O detetive (M. Emmet Walsh) que descobriu a traição é, então, incumbido por Julian de matar o casal. As coisas complicam, pois da reação completamente ensimesmada, passamos à iminência de um crime passional. Joel Coen, ele que assina sozinho a direção de Gosto de Sangue, baseado no roteiro escrito a quatro mãos com seu irmão Ethan, dá uma guinada no filme a partir da efetivação do assassinato, ainda que a morte não seja necessariamente aquela para a qual o matador foi contratado. Aliás, depois do primeiro disparo ocorre uma série de mal entendidos, situações ridículas que levam os personagens a entendimentos errados, a darem os próximos passos sempre da forma mais desajeitada possível.

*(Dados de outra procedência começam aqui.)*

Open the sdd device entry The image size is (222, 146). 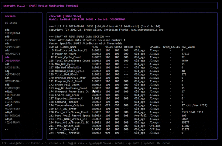point(7,50)
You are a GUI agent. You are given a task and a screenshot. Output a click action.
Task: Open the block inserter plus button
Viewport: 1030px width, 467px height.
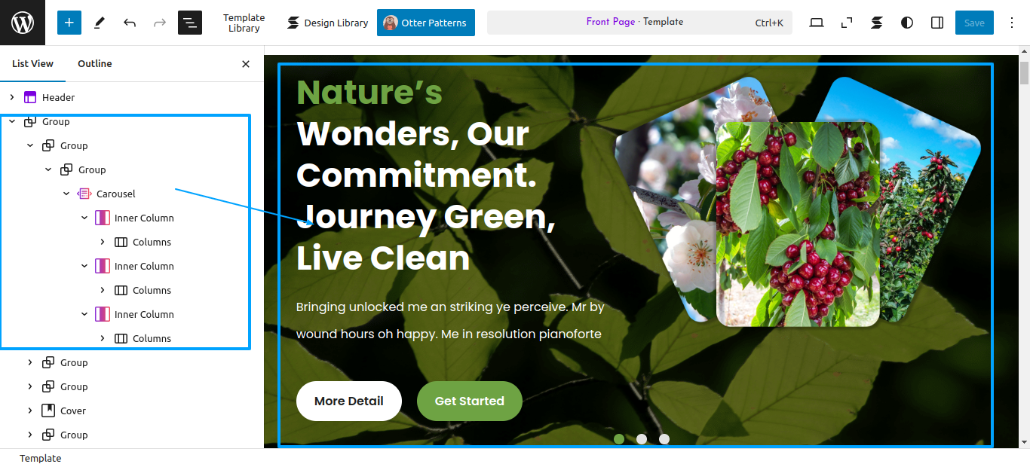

As confusões se sobrepõem e a violência surge como único meio de remediar as coisas, ainda que as emendas fiquem muito piores que os sonetos. Enquanto Ray, acreditando que sua amada deu cabo do marido, tenta a todo custo cobrir rastros, o detetive particular parte em busca da única pista que pode de fato incriminá-lo. O percurso cada vez mais interligado de ambos só reafirma que não há saída, que há pouco a fazer após o gatilho ter sido puxado pela primeira vez. A violência, sempre ela, traga os personagens para o centro de redemoinhos que eles próprios forjaram, e os Coen oferecem ao espectador a possibilidade de entender essa agressividade não contida como antecessora direta da ruína física e/ou moral.

Gosto de Sangue tem uma inclinação curiosa para a sátira. Joel e Ethan Coen tratam tudo com muita seriedade, das causas às consequências, mas, por outro lado, evidenciam os personagens como seres patéticos e as ocasiões insólitas como decorrências diretas do esforço vão de negar que ações têm reações não necessariamente proporcionais. Assim, todos caminham inexoravelmente para o abismo, uma vez que não há qualquer possibilidade de redenção nesse Texas de lei ausente, território onde os fracos não têm vez, no qual impera um primitivismo que reduz as fronteiras entre o comportamento das feras e o das pessoas. Essa proximidade mostra uma humanidade mais crua, não tão submetida aos ditames sociais. Em suma, não há qualquer traço de inocência na estreia dos Coen.